*** SUPPLIED INFORMATION ***
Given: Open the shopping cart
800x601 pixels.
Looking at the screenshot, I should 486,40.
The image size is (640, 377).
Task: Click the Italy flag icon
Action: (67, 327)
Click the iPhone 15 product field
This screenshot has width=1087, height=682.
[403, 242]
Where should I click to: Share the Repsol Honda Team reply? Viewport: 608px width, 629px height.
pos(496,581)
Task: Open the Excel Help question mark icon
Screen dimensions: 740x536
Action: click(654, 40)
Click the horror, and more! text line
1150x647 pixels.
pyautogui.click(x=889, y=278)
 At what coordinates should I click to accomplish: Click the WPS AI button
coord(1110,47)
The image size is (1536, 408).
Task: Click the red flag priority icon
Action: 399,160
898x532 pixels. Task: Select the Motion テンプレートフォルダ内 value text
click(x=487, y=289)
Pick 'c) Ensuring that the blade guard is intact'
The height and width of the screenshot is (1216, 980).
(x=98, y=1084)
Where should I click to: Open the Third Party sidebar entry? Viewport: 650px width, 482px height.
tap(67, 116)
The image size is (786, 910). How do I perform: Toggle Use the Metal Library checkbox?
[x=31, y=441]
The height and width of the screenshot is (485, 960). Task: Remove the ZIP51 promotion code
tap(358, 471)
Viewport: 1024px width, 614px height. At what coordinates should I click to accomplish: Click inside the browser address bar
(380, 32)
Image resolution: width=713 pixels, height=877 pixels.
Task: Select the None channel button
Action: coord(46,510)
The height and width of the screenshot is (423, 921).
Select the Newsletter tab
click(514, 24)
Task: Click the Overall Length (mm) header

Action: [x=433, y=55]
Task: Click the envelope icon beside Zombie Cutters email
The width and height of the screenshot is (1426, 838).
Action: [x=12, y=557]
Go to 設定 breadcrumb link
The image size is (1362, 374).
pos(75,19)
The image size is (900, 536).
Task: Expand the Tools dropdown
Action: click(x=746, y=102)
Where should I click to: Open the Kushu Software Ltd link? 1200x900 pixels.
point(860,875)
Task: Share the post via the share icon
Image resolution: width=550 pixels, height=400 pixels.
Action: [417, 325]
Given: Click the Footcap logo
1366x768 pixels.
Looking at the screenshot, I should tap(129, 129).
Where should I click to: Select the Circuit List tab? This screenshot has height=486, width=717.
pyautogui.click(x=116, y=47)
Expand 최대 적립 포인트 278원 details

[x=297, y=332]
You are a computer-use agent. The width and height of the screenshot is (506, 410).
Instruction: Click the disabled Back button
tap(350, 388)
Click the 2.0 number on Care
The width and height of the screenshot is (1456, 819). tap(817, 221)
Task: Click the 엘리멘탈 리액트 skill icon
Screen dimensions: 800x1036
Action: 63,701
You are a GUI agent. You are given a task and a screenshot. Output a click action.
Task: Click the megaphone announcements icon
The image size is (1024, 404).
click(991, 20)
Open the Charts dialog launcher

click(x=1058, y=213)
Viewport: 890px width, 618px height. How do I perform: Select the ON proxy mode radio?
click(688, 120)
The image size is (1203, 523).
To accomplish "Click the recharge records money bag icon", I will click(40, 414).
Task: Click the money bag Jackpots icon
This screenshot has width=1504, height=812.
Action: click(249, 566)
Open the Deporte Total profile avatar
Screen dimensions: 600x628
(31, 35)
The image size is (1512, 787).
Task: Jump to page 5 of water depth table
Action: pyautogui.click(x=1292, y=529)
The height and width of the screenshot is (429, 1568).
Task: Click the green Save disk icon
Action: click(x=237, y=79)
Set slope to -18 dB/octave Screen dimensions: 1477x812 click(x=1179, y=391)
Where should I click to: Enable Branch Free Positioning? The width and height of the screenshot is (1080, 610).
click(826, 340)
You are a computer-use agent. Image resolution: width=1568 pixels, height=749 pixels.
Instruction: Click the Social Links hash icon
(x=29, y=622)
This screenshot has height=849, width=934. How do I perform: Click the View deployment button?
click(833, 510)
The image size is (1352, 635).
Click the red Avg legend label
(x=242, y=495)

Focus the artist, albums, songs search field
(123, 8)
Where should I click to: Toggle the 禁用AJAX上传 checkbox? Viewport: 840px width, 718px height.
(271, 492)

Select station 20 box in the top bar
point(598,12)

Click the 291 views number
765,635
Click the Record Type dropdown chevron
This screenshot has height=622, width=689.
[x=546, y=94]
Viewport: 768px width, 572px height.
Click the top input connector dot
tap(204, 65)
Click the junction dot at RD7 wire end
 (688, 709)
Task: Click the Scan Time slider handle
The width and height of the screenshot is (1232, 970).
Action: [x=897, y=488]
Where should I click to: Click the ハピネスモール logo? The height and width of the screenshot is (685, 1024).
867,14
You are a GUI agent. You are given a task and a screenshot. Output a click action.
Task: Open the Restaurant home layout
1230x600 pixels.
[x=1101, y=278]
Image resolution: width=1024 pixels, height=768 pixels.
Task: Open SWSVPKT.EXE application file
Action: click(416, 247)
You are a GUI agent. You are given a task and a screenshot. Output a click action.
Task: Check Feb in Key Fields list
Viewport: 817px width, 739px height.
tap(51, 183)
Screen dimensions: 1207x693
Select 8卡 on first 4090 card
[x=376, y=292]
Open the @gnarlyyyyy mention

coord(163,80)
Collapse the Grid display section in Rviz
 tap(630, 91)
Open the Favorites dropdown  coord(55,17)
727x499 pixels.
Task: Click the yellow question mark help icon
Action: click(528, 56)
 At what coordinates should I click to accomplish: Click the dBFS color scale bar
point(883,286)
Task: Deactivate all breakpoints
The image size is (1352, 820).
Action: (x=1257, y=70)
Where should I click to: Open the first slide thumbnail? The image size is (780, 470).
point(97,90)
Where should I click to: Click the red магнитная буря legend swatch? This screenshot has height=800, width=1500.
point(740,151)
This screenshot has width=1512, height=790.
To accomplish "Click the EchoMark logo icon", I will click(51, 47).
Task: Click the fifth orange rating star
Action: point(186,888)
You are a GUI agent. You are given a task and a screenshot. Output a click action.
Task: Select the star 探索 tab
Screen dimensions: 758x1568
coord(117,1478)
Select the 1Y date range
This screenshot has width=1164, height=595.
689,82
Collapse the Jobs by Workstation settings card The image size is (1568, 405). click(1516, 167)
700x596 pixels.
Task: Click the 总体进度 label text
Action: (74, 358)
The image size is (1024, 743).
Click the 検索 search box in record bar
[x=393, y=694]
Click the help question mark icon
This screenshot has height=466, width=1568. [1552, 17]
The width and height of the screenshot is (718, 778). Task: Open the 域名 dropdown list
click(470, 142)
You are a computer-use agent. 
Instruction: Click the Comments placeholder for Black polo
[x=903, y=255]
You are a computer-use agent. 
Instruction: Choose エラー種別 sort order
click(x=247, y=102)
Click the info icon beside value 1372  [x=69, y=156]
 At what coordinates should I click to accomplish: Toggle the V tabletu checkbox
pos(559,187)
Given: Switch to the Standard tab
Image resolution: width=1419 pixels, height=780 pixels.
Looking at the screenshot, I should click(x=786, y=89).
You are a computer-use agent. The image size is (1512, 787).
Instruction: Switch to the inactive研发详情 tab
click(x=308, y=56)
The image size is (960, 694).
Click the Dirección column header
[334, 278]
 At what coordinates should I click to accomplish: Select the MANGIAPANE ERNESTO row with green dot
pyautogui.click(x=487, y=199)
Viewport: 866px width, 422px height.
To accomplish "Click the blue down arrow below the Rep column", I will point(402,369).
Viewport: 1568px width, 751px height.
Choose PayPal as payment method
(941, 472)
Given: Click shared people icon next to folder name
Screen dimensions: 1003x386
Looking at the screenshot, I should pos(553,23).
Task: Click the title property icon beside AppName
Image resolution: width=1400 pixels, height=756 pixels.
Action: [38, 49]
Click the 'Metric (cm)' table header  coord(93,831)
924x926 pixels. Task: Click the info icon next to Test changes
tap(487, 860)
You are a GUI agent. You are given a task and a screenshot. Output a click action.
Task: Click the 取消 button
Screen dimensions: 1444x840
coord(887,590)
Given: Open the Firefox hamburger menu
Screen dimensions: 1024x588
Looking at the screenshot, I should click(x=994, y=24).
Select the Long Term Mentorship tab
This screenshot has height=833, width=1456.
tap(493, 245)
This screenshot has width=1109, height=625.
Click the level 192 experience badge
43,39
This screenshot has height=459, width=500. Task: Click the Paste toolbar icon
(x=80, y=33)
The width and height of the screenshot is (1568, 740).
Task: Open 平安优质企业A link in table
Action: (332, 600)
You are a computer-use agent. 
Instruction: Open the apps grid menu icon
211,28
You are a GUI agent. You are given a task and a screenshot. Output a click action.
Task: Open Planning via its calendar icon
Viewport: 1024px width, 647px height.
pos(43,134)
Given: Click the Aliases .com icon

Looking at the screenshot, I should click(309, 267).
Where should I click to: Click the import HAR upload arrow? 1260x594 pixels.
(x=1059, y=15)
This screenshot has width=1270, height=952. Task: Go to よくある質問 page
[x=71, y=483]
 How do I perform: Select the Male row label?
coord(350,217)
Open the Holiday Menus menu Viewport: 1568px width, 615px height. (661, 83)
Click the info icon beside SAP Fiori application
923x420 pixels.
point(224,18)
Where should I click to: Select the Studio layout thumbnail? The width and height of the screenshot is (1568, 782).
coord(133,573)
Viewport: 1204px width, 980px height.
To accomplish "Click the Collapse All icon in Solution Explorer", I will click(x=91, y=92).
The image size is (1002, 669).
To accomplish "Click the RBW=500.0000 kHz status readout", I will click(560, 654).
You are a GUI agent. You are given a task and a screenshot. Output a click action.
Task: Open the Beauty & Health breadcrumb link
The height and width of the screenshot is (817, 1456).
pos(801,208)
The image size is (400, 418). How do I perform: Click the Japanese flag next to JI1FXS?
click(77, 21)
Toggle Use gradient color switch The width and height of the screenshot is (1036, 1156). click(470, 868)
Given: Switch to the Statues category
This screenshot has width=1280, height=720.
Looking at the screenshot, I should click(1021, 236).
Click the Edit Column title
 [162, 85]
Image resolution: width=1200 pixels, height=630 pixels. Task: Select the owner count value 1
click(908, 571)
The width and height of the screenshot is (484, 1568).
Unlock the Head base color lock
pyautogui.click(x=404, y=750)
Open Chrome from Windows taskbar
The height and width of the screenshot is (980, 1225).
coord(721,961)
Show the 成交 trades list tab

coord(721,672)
*** End of SUPPLIED INFORMATION ***
**WHAT TO PRODUCE:**
Retype, exactly and in full, the lines above from the one containing "This screenshot has width=1164, height=595." through the one containing "You are a computer-use agent. The image".

**EXERCISE RESPONSE:**
This screenshot has width=1164, height=595.
689,82
Collapse the Jobs by Workstation settings card The image size is (1568, 405). click(1516, 167)
700x596 pixels.
Task: Click the 总体进度 label text
Action: (74, 358)
The image size is (1024, 743).
Click the 検索 search box in record bar
[x=393, y=694]
Click the help question mark icon
This screenshot has height=466, width=1568. [1552, 17]
The width and height of the screenshot is (718, 778). Task: Open the 域名 dropdown list
click(470, 142)
You are a computer-use agent. 
Instruction: Click the Comments placeholder for Black polo
[x=903, y=255]
You are a computer-use agent. 
Instruction: Choose エラー種別 sort order
click(x=247, y=102)
Click the info icon beside value 1372  [x=69, y=156]
 At what coordinates should I click to accomplish: Toggle the V tabletu checkbox
pos(559,187)
Given: Switch to the Standard tab
Image resolution: width=1419 pixels, height=780 pixels.
Looking at the screenshot, I should click(x=786, y=89).
You are a computer-use agent. The image size is (1512, 787).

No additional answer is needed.